Under the Flag of the Rising Sun

  • Drama
  • Mystery
  • War
Play Trailer
RELEASE

1972-03-12

BUGET

N/A

LENGTH

96 min

Description

A war widow determined to clear the name of her disgraced husband, who was court-martialed for desertion and executed. Official records have been destroyed, and the ministry that distributes benefits continues to deny her a pension. Twenty-six years after the war, she seeks out four survivors of her husband's garrison. Each tells a dramatically different story about her husband's conduct, but she is determined to learn the truth.

Reviews

watchman

@watchman

No big-budget battle picture, this is a small, intimate chamber of moral horrors. Fukasaku spares neither his characters nor his viewers to deliver a personal anti-war film that indicts an entire social system.

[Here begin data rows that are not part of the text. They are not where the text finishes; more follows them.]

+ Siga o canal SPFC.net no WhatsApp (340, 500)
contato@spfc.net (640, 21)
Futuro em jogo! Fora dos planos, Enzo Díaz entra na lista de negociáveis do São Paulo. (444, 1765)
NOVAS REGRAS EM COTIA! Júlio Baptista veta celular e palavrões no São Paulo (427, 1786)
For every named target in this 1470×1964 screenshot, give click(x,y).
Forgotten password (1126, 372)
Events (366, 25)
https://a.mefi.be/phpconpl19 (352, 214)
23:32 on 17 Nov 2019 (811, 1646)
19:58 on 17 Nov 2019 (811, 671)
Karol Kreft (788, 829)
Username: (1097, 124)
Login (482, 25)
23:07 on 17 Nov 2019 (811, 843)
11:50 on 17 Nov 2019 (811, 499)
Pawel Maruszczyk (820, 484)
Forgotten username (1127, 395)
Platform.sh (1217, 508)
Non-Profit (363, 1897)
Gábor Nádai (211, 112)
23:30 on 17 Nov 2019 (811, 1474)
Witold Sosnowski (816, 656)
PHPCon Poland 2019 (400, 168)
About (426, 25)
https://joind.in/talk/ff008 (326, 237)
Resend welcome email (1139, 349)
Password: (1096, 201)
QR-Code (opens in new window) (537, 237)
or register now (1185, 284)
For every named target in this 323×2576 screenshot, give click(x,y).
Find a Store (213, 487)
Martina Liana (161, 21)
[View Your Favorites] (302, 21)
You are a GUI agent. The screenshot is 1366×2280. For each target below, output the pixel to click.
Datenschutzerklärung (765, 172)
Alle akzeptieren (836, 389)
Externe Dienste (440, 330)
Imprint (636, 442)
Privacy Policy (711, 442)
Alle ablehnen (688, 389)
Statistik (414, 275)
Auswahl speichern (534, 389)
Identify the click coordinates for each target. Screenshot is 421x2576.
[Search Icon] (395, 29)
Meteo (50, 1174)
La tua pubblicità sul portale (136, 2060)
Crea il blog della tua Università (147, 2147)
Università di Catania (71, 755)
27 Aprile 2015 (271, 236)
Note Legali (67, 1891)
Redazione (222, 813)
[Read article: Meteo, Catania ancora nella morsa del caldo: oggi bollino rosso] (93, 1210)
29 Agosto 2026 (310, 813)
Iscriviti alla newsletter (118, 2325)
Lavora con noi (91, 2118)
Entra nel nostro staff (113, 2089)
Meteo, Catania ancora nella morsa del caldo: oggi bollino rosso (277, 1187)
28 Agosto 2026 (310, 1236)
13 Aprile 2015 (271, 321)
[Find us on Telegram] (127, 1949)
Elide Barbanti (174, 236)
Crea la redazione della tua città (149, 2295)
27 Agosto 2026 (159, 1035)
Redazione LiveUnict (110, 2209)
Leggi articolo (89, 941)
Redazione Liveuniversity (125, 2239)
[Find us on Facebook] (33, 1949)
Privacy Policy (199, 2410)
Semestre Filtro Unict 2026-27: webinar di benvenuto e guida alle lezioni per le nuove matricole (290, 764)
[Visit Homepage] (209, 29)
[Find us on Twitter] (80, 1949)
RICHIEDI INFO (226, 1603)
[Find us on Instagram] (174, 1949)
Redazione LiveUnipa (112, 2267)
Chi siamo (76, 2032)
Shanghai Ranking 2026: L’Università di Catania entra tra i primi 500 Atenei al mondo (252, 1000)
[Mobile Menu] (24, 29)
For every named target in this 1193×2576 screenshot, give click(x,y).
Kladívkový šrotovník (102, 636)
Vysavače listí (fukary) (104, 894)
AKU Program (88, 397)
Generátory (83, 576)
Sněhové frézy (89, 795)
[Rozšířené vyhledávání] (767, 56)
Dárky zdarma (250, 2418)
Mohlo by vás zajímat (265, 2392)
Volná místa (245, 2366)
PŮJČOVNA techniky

People are tested to the breaking point, without meaning or goal except to escape a miserable death. By the end of the story, you are invited to conclude that no one who felt the brunt of the war survived it; that in truth the Japanese nation did not survive. Those who stay more or less intact seem frankly superhuman.

Prominently featured: sham leadership, ethical vacuity, corruption, betrayal, guilt, and an individual struggle to to avoid being overwhelmed and erased. The flesh-and-blood characters double as social types in a harsh allegory of Japan’s collective refusal to admit unbearable truths.

Little by little, the full weight of blame is laid on civil and military authorities. The Japanese Emperor himself is presented with a kind of grisly bar tab: 3.1 million Japanese lives lost to the war. It’s been said with reason that this movie is too accusatory be made in Japan today.

Relentless as he may be, you never detect in Fukasaku an attitude either of cruelty or of smug superiority. He acknowledges human weakness, without quite excusing it; but his utmost condemnation is reserved for societies that recklessly sacrifice their citizens in the pursuit of power.

Sachiko Hidari’s performance gives the movie its moral center. Though the tone is often surreal, there is never a false note from any of the actors. It’s really great work all round.

The 2005 North American DVD release features a clean 16:9 transfer, and some unusually helpful extras.